Yönetmen, senarist ve siyasetçi Sırrı Süreyya Önder,  “Sadakatin sanattaki temsil biçimlerine değinmek istiyorum. Tiyatro, film, dizi, sinema, edebiyat buralarda çok görmüşsünüzdür. Krala, yurduna, ailesine atına, itine böyle sadakat çok anlatılır.

KÖY FİLMLERİNİ HİÇ YABANA ATMAYIN

Ama genellikle edebiyatta ve sanatta işlenen biçimi aşk ve ilişkiler üzerinedir. Orada da sadece kadına giydirilmeye çalışılan bir deli gömleğidir. Erkek bundan münezzehtir. Herhangi bir kara murat, Karaoğlan serisi, Türkiye’nin bu tarihi filmlerini, halen dönmekte olan filmlerini, adına komedi denilen komik zannedilen filmlerini izleyin erkek gider Bizans, Rum, cümle gayrimüslimin kadınlarıyla tecavüze varan her türlü şeyi yapar. Bırak kınanmayı, hor görülmeyi bu onun erkekliğinin nişanesine dönüşür bir de köy filmleri hiç yabana atmayın. Kadın zorba ağanın yada kahpe bizansın tecavüzüne uğrar.

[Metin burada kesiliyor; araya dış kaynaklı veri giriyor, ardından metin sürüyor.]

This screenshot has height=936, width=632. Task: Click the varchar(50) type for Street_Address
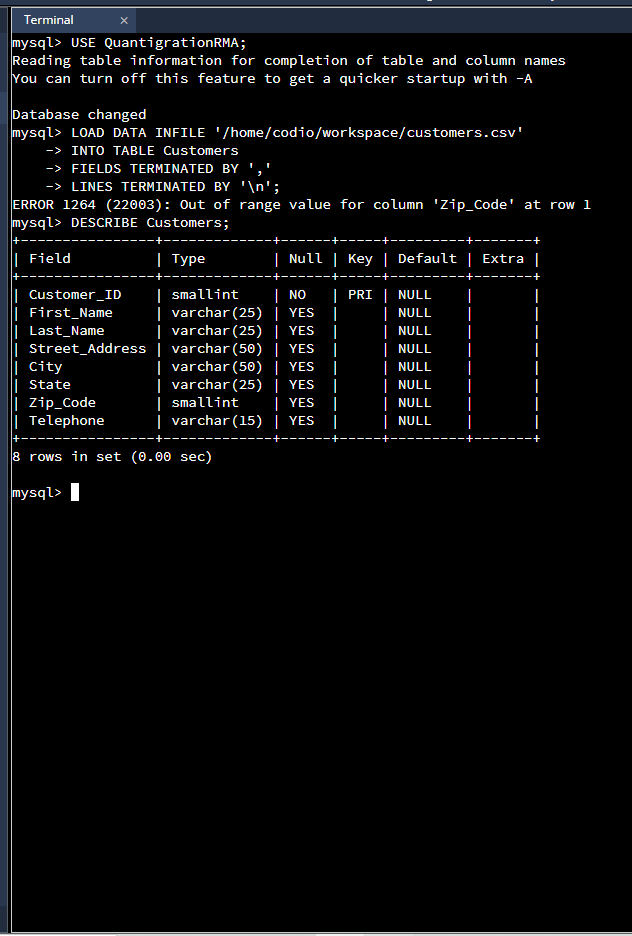pos(217,348)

O şartlarda bile herkes beni bağışlasın başka türlü ifade etmek mümkün değil. Özür dileyerek söylüyorum. İlk yediği damga o…...u damgasıdır. Ve hiçbir o……u da filmin sonunu göremez. Filmin sonunda onlar yaşamazlar. Öyle bir film Türkiye’de final yapabilemez. O bir an önce kurtulunması gereken birşeydir tıpkı gerçek hayattaki kadın cinayetleri gibidir.

SADAKAT ÇOK MATAH BİR ŞEYE BENZEMİYOR.

Üstelik bu erkek egemen bakış yeniden yeniden hergün üretilerek dolaşıma sokuluyor. Masum zannedilen, cahillikle açıklanmaya çalışılan yada yönetenin yada yazanın ne kadar da iyi niyetli olduğuyla geçiştirilmeye çalışılan bu stereo tipi her gün hayatımıza sokuyor. O zaman sadakat için bir şey daha söylememiz lazım. Erkeklik ideolojisinin de en çok muhtaç olduğu şeydir ve arsızca her gün üzerinde tepinir. Dolayısıyla sadakat çok matah bir şeye benzemiyor.

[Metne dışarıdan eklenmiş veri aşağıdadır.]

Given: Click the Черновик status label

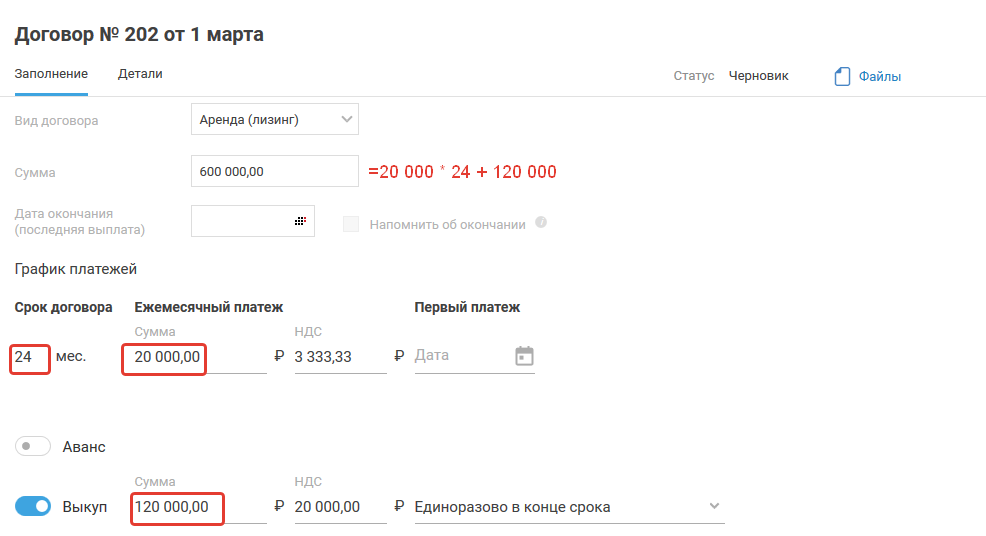Looking at the screenshot, I should point(758,75).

“ZÜĞÜRT AĞA” FİLMİ KONUMUZLA ALAKALI BİR GARABET İÇERMEKTEDİR.

Şimdi filmimize geçebiliriz. Hepimizin iyi bildiği bir film adı söyleyeceğim ve hepinizin yüzüne bir gülümseme yayılacak. “Züğürt Ağa”  hep iyi hatırlarız. Yazan Yavuz Turgul’dur senaryosu ona aittir. Şener Şen, Füsun Demirel, Erdal Özyağcılar gibi çok usta oyunculardan oluşan bir kadrosu vardır. Ve Türkiye sinemasında yapı taşı filmlerden birisidir. Ama konumuzla alakalı bir garabet içermektedir.

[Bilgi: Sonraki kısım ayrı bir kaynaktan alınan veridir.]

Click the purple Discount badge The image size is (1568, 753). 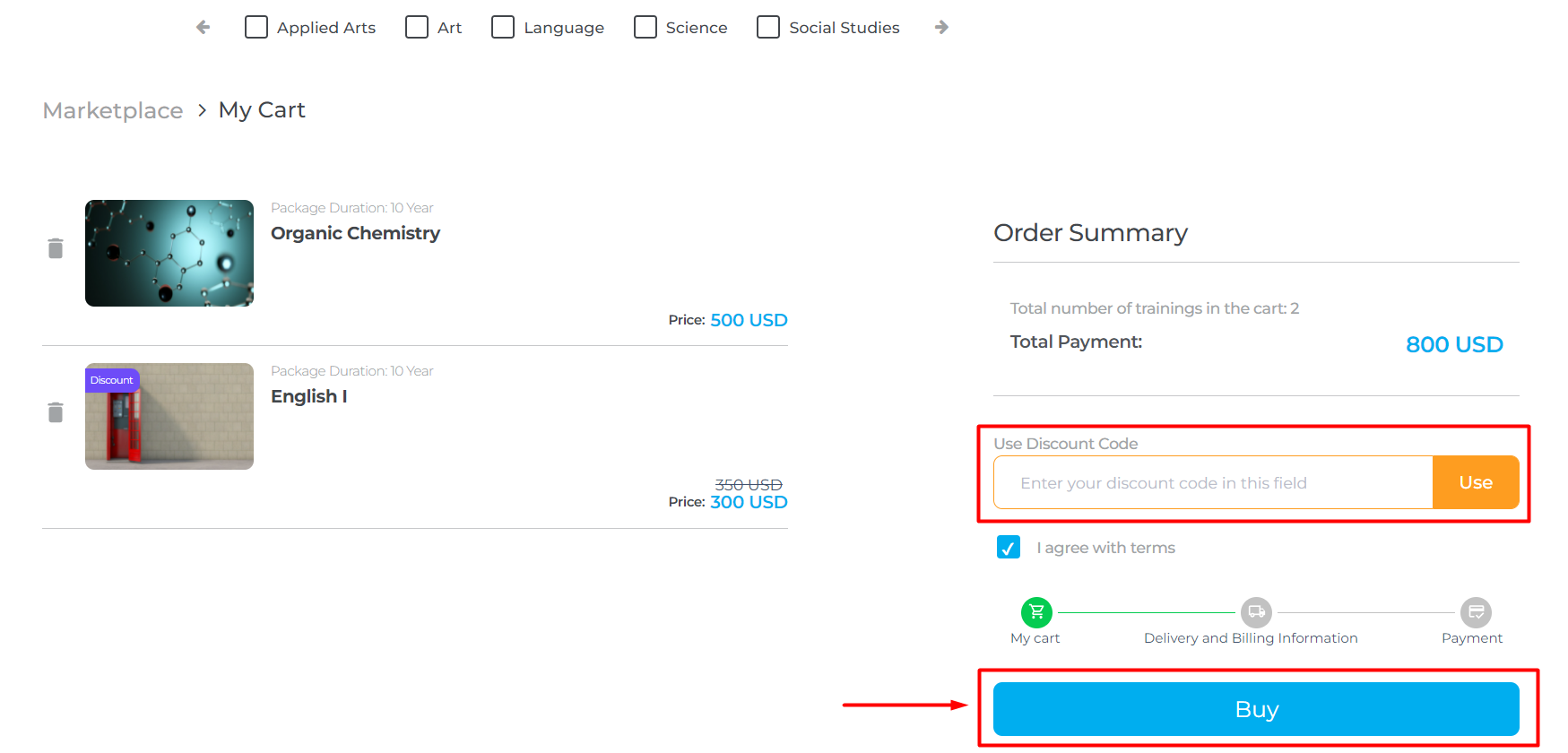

Şener Şen usta bir oyuncu görünce gülüyoruz. Yavuz Turgul gerçekten talebeliğini de yaptım büyük yazar talebesi olunası bir yazar ama konuyu serin kanlı çevirince hikaye böyle bir hikaye. Biz bu filmi çok güzel bir film olarak hatırlıyoruz. Sebebi şu biz bu masum köyde normalde Şener Şen’i tutmamalıyız. Şener Şen o kadar usta bir oyuncu ki o karakteri bize o kadar sevdiriyor ki birden bire kendimizi Şener Şen’in karakterini tutarken görüyoruz. Biz normalde o köylülerin yanında olmalıyız.

Ama bize Şener Şen’i tutturan onun performansı kadar köylünün ona sadakatle davranmaması. Bakın filmin bütün kırılma noktalarında o sadakat sözleşmesinin ihlal edilmesi yer almaktadır.

Bugüne kadar izlediğiniz ve bundan sonra izleyeceğiniz filmleri biraz bu süzgeçle filtre etmenizi önermek için böyle küçük şeyler söyledim.